Functorial vs "comparator" container interfaces?

I wonder if there has been any performance evaluation, of e.g. Set and Map, that compares the functorial (Stdlib Make functor style) versus “comparator” (Base-style) interfaces? To be concrete, suppose we define a Make functor over the tree data structure underlying the Base/Core Map module as below to obtain a type whose values are just trees and the compare function is obtained from the functor argument rather than the individual values.

Is it immediately obvious that this functorial interface should have the same performance as the comparator-style interface exposed by Base by default? I am thinking about e.g. the compiler’s ability to inline compare functions in the two cases. With the comparator interface, IIUC there is only one copy of the compiled code for e.g. Map, and furthermore the compare function needs to be read out of a record field each time the external interface boundary is crossed. So it seems “unlikely” that the compare functions can be inlined. On the other hand, with the functorial interface, is there at least the chance that the compare function could be inlined?

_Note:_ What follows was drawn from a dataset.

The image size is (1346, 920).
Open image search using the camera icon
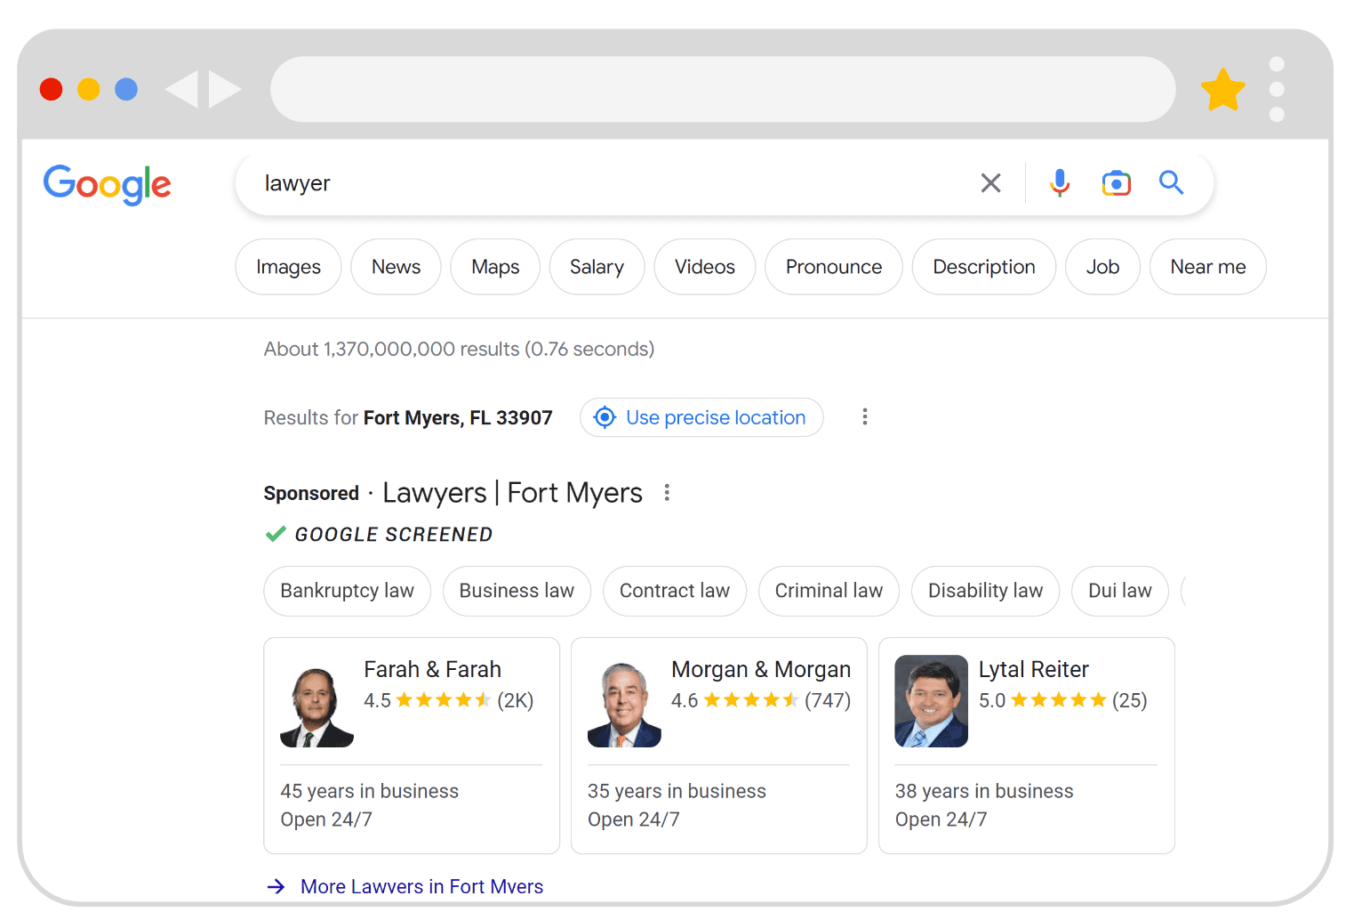click(1116, 183)

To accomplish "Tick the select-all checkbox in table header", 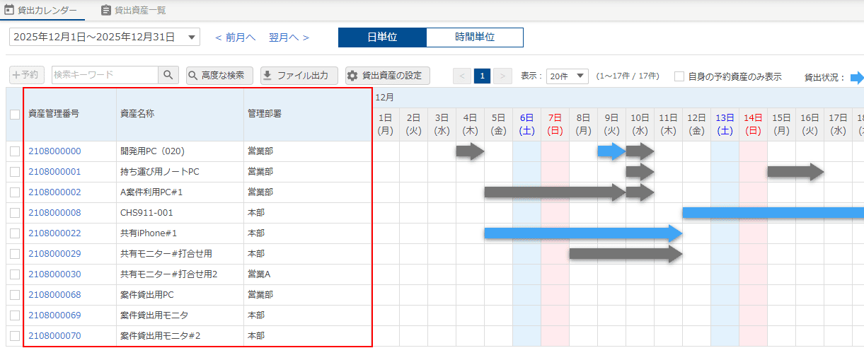I will (x=15, y=114).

There is also a question about whether it matters that there is an “extra” indirection every time the external interface is crossed (due to the toplevel record containing the compare closure and tree itself). For instance, naively it seems that implementing Map.of_alist outside of Map would need to do perhaps-meaningfully more work than defining it inside Map. Has this sort of thing been evaluated and understood to be a non-issue?

I’m mostly wondering if anyone has expectations based on understanding of the compiler, or has been learned already from experiments with recent compilers (i.e. flambda).

For other context regarding functorial interfaces, there is definitely a point that favors the comparator-based interface where it can avoid compiled code duplication via a quadratic (number data structures times number of key types) number of functor applications for e.g. String.Map modules for each key type like String and data structure like Map.

But, IIUC there are several drawbacks of the comparator-based interface, independent of performance considerations. Comparators are values, in particular records with a field of function type, which means that:

  1. Marshaling values whose representations involve a comparator-based container will require enabling support for closures, which is slower and much more stringent with respect to interoperability. In use cases I commonly see, there are data structures with a lot of implicit sharing where the structure of the sharing is irregular, and so making it explicit in order to use a serialization system that does not support sharing well would be very invasive at the source code level, and a lot of work.
  2. Comparators are extremely inconvenient when used in recursive modules, since the key module will need a comparator, and thereby violate the recursive module safety check. For example, code like an analogue of the manual’s example of a tree with nodes that have sets of children becomes intricate and requires duplicating the signature numerous times.

Thoughts? Am I the only one who would rather keep the functor-style APIs (in cases where the number of functor applications does not explode problematically)?

Functorial interface to Core.Map:

open Core

module Make (Key : sig
  type t [@@deriving compare, sexp_of]
end) : sig
  type key = Key.t

  module Key : sig
    type t = key

    include Comparator.S with type t := t

  include Core_kernel.Map_intf.Make_S_plain_tree(Key).S

  val compare : ('a -> 'a -> int) -> 'a t -> 'a t -> int
end = struct
  module KeyMap = Core.Map.Make_plain (Key)
  module Key = KeyMap.Key

  type key = Key.t

  include KeyMap.Tree

  let compare = compare_direct

I personally prefer comparator-based Map/Set APIs over functor-style APIs, because the latter requires extra boilerplate to set up, and then extra verbosity (using a module name I have to come up with) at every use site. I don’t have any experience with using recursive modules, which may be core to your question.

I haven’t looked into which style is better optimized by the OCaml compiler, but in principle I think they are both typically amenable to inlining. In the comparator case, “constant propagation” of the comparator is enough for global optimization to recognize that the comparator can be inlined into a type-specialized map/set function.